As Digital Trends reports, the creator of Kin Slips is Josh Kirby, a very straightlaced person from rural New York. This is a part of the state that’s pretty conservative, and Kirby grew up with that influence. He didn’t smoke weed, and never cared to. He started out as a drummer, thanks to his mom, and stumbled into an odd job looking at the cannabis industry and deciding to jump in head-first.
Kirby noticed when he moved to Seattle in 2013 that edibles were a primitive business still, with handmade brownies in dispensaries, complete with Sharpie marker writing on the labels. Seeing a huge opportunity before him, he wanted to make cannabis products that would appeal to a broader market, one that wasn’t going from illegal weed to legal, but one that might, like him, never have considered trying cannabis before. They wouldn’t smoke it, they wouldn’t try vapes or concentrates for sure, and edibles just weren’t fast-acting ort precise enough. Science came to the rescue.

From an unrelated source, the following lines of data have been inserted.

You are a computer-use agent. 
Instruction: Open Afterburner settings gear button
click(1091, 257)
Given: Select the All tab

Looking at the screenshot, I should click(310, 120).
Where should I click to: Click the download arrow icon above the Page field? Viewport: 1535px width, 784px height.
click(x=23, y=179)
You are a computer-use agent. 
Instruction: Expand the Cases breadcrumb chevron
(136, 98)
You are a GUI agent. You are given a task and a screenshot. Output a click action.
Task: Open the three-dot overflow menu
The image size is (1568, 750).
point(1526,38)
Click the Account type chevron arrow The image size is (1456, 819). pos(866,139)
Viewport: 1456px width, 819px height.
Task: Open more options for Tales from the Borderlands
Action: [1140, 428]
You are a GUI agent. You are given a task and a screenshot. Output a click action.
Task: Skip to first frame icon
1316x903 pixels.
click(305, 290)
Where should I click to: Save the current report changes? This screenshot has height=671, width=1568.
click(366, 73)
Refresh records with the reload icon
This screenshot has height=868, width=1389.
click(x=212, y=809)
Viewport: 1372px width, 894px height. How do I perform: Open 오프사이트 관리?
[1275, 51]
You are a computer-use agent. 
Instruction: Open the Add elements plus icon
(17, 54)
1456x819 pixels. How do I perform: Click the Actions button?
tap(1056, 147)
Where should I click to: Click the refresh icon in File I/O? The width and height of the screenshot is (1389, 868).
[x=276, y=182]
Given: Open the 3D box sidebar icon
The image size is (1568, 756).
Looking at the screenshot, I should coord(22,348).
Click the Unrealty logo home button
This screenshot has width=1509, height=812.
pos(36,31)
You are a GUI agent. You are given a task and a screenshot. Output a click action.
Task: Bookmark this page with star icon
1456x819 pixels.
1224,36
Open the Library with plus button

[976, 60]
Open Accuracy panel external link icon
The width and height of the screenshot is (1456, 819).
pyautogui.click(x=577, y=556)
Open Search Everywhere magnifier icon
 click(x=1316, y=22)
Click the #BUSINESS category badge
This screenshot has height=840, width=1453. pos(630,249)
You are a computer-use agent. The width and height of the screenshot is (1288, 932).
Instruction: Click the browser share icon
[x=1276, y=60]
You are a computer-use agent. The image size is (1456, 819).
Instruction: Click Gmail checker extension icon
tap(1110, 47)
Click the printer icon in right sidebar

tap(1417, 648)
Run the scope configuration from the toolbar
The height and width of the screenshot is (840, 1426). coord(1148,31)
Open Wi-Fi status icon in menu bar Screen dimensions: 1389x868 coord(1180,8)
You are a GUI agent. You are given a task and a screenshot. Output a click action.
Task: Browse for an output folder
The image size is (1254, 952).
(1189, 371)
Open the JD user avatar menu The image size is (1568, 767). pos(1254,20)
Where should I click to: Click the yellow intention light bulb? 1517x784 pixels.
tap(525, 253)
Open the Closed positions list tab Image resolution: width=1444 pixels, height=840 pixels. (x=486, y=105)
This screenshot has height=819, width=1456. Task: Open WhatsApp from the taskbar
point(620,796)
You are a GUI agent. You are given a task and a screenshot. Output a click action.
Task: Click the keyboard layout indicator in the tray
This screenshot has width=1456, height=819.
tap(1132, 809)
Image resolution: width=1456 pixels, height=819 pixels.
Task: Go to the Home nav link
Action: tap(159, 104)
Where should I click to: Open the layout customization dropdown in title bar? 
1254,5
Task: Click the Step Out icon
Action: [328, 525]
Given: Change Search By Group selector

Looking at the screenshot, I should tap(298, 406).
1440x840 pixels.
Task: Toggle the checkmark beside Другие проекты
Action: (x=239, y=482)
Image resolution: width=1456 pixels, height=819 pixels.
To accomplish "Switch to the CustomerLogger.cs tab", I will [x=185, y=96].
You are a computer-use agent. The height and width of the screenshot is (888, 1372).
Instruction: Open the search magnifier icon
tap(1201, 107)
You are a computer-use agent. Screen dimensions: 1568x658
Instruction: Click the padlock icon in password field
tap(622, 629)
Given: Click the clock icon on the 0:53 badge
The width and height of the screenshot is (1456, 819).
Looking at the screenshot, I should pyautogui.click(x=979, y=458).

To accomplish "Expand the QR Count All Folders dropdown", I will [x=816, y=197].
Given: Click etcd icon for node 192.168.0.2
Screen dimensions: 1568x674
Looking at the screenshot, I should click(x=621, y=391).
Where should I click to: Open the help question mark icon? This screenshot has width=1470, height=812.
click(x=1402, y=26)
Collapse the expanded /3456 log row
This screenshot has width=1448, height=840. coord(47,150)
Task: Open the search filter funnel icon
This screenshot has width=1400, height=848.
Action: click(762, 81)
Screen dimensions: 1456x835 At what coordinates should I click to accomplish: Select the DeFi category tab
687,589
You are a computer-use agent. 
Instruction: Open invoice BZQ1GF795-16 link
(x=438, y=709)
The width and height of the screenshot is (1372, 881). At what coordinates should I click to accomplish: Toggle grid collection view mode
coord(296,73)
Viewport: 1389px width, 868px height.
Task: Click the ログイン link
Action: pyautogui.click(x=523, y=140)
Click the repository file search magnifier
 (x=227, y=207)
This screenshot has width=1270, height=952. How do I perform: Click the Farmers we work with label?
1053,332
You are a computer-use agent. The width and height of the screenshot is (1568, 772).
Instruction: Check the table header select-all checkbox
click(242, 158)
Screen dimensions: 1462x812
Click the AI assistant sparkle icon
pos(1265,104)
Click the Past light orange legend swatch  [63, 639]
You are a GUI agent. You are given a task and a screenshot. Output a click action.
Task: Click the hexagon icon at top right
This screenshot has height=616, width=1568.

At first, he tried making a candy shell around the cannabis, which was mixed in with gum. It may sound like a weird combination, but gum and weed stick together. And by “stick together” Josh explained in this interview, “It didn’t actually release the cannabis from the gum into your mouth because the cannabis stayed bound to the gum.” That’s why brownies and cookies work so well: the butter and oils in them help break down and release the active ingredients in the cannabis.
Undaunted, Josh realized that the candy shell he was designing would work just fine as a sort of substrate for the cannabis — or the extractions. Kirby’s company uses a closed loop extraction process, stripping out terpenes and cannabinoids, then re-mixing them in just the right amounts to create profiles that have different flavors and effects. So far, nothing exotic because this is how a lot of concentrates are made.
After selling his candy concoctions as a novelty breath mint in Washington, the novelty faded and Kirby re-thought his plans. Moving to California, his partners started focusing on the sublingual delivery system — bypassing the stomach or lungs and going straight into the bloodstream by placing the strip under the tongue. The effects of Kin Slips are felt within about 15 minutes as a result, an astoundingly short time.
But Kirby’s other “big bet” was that they could create very specific terpene profiles to create very specific effects. Thanks to nanotech, Kin Slips 2.0 now have a better flavor profile — quite the feat using highly concentrated cannabis — and microdoses available in their four effect profiles. These could be the future of smokeless cannabis, unless they’re seen as a fad.